L’année 2012 sera sans doute celle de l’envol : le marché global du Cloud devrait atteindre 240 millions de dollars d’ici 2020, selon Forrester. Les entreprises françaises paraissaient cependant prudentes vis-à-vis de leur embarquement à bord du nuage. Dans une étude publiée en octobre, Symantec faisait part de chiffres assez tièdes, avec moins d’un quart des responsables informatiques déclarant utiliser cette technologie et 50% des entreprises estimant que leurs informaticiens n’étaient pas prêts.

Quatre mois plus tard, le ton semble avoir changé. Le taux d’adoption du Cloud Computing serait d’ailleurs plus élevé en France que pour le reste de l’Europe. Le cabinet KPMG dévoile donc à l’approche de la nouvelle année que « 80% des entreprises françaises ont ou vont démarrer un projet » de migration vers le Cloud.

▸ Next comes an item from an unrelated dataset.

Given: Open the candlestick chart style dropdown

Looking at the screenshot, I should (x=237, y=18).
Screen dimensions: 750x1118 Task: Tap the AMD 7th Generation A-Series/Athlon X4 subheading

Si les sociétés sont encore en train de pénétrer doucement dans l’univers Cloud, les implications du modèle ont de leur côté bien fait leur chemin. La même enquête annonce que 88% des entreprises ont conscience que le Cloud Computing allait sans doute métamorphoser leurs affaires.

Une part de budget de plus en plus importante

Le Cloud attire suffisamment pour justifier des investissements conséquents. Selon KPMG, le nombre d’entreprises qui vont consacrer plus de 11% de leur budget au sujet atteindra 36% en 2012, soit le double de l’année précédente.

Ceci s’explique par les résultats attendus grâce à cette transition. A défaut de penser que leur business model va être complètement changé, les entreprises estime pour 76% d’entre elles que le Cloud Computing sera source d’économie d’échelles importantes et pour 86% (10% de plus que la moyenne mondiale) qu’il permettra de rationaliser les processus.

Une des grandes réponses qui devra se régler en 2012 d’après cette étude, sera toutefois le domaine de responsabilité autour du sujet.  Pour le moment, Direction Générale et Direction Informatique considèrent souvent l’une et l’autre que le périmètre Cloud dépend de leur autorité.